▶ WHAT YOU SHOULD DO
In the post about this quarter's classes and questioning gender, which class does the writer's favorite professor teach?

So.... classes this quarter are hell, i am taking research writing (..again) which takes up most of my time and holds very little interest.  I am taking Contemporary Japanese Society, which is a lot of work, but at least it is interesting.  And i am taking painting, and that class is truly amazing, it is taught by my favorite professor and the atmosphere is very free-flowing and it is impossible to do anything wrong, it is wonderful.  

That being said i will have some paintings to upload.... as well as some drawings from a class i took a few quarters ago.... i just need to find time to borrow my dad's camera... or bribe my sister to photograph them.



The next bit of update is rather earth-changing to me, though i realize to anyone who has been following what i say here it will seem rather in line with everything else.  i have begun seriously questioning my gender in all aspects of my life.  i have always tended to play it rather close to the vest as to what my biological gender is online but now i see that that is because it isn't really me.  So, here goes, physically i am female... well i'm not female, i'm me.... but my body bits are what is generally described as female, i have breasts (unfortunately) and my genitalia is on the inside instead of outside.  i am fascinated by androgyny (as per usual), and gay men (also as per usual) but i am feeling more that that is due to me identifying instead of just attraction.  i have started looking into binding my chest, which turns out to be incredibly hard to do in a healthy way as a broke college student, i am wearing more and more ties and button down shirts, i am in the process of getting rid of all of the "feminine" clothing that i owned.  It is a process of transformation... and i really don't know where the end point is which really freaks me out....

but on a more practical note, i have become hypersensitive to gendered speech (pronouns, daughter/son, etc) and i have found that there are some things that i really don't like being called.... and all of this may change, this is just at the current moment in time.  All of this information is also personal to me, and only applies to what i like to be called, it doesn't apply to other people.
Hate: woman, girl, my full birth name
dislike (but is ok with): daughter, she, her, man (oddly enough), The most common version of my birth name (i prefer to keep my legal name off the internet, thanks)
Meh: ze, hir, pur, boi (these are all still a bit foreign to me)
likes: son, he, his, Oliver, Matt
Loves: boy, Raven, Nicknames that are personal between me and the person calling me that

So i hope that makes sense.... feel free to ask questions, and i really hope to get some of my paintings up, i am loving them.

▶ STUDY MATERIAL
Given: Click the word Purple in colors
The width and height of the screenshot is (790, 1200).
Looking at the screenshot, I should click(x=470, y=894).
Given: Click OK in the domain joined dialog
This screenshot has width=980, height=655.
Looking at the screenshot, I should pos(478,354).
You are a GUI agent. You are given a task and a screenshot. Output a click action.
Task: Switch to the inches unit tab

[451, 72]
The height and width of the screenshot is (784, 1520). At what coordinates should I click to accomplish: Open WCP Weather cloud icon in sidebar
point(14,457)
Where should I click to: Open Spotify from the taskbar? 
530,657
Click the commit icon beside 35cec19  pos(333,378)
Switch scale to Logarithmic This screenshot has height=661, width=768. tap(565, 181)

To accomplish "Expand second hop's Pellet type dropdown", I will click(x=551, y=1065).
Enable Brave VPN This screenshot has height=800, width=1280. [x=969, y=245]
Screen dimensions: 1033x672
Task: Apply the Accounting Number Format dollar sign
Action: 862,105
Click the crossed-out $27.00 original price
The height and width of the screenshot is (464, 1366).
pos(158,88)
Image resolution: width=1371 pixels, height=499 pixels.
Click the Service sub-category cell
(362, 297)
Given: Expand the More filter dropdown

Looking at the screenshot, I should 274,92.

▶ EXERCISE RESPONSE
Painting.